WHAT YOU NEED TO DO: I would like every record below transcribed exactly as it is.

Saved data entries:
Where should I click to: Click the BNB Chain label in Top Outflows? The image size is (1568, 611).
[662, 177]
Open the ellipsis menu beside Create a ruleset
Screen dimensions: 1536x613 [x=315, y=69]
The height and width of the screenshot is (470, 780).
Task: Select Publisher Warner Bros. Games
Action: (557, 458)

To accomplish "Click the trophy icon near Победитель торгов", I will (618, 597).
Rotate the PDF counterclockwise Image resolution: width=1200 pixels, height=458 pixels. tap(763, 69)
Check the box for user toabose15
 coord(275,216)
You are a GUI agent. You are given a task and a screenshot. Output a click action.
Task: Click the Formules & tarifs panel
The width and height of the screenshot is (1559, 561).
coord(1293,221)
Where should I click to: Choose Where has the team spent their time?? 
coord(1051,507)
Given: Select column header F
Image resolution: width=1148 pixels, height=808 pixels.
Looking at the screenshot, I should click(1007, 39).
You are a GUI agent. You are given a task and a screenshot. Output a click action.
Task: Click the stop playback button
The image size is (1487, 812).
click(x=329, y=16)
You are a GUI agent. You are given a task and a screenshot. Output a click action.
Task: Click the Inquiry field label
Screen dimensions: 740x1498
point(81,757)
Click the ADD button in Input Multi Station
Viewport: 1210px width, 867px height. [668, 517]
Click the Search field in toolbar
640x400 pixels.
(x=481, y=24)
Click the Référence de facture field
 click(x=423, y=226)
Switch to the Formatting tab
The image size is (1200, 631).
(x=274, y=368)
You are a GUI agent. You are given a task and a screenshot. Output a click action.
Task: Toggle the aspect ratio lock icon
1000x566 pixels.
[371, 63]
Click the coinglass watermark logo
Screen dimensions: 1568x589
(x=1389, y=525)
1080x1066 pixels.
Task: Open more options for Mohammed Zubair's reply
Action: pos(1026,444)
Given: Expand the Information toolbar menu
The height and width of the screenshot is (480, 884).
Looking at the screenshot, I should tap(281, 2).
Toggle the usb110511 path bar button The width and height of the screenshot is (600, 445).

RESPONSE AREA:
Where should I click to: Click the BNB Chain label in Top Outflows? The image size is (1568, 611).
[662, 177]
Open the ellipsis menu beside Create a ruleset
Screen dimensions: 1536x613 [x=315, y=69]
The height and width of the screenshot is (470, 780).
Task: Select Publisher Warner Bros. Games
Action: (557, 458)

To accomplish "Click the trophy icon near Победитель торгов", I will (618, 597).
Rotate the PDF counterclockwise Image resolution: width=1200 pixels, height=458 pixels. tap(763, 69)
Check the box for user toabose15
 coord(275,216)
You are a GUI agent. You are given a task and a screenshot. Output a click action.
Task: Click the Formules & tarifs panel
The width and height of the screenshot is (1559, 561).
coord(1293,221)
Where should I click to: Choose Where has the team spent their time?? 
coord(1051,507)
Given: Select column header F
Image resolution: width=1148 pixels, height=808 pixels.
Looking at the screenshot, I should click(1007, 39).
You are a GUI agent. You are given a task and a screenshot. Output a click action.
Task: Click the stop playback button
The image size is (1487, 812).
click(x=329, y=16)
You are a GUI agent. You are given a task and a screenshot. Output a click action.
Task: Click the Inquiry field label
Screen dimensions: 740x1498
point(81,757)
Click the ADD button in Input Multi Station
Viewport: 1210px width, 867px height. [668, 517]
Click the Search field in toolbar
640x400 pixels.
(x=481, y=24)
Click the Référence de facture field
 click(x=423, y=226)
Switch to the Formatting tab
The image size is (1200, 631).
(x=274, y=368)
You are a GUI agent. You are given a task and a screenshot. Output a click action.
Task: Toggle the aspect ratio lock icon
1000x566 pixels.
[371, 63]
Click the coinglass watermark logo
Screen dimensions: 1568x589
(x=1389, y=525)
1080x1066 pixels.
Task: Open more options for Mohammed Zubair's reply
Action: pos(1026,444)
Given: Expand the Information toolbar menu
The height and width of the screenshot is (480, 884).
Looking at the screenshot, I should tap(281, 2).
Toggle the usb110511 path bar button The width and height of the screenshot is (600, 445).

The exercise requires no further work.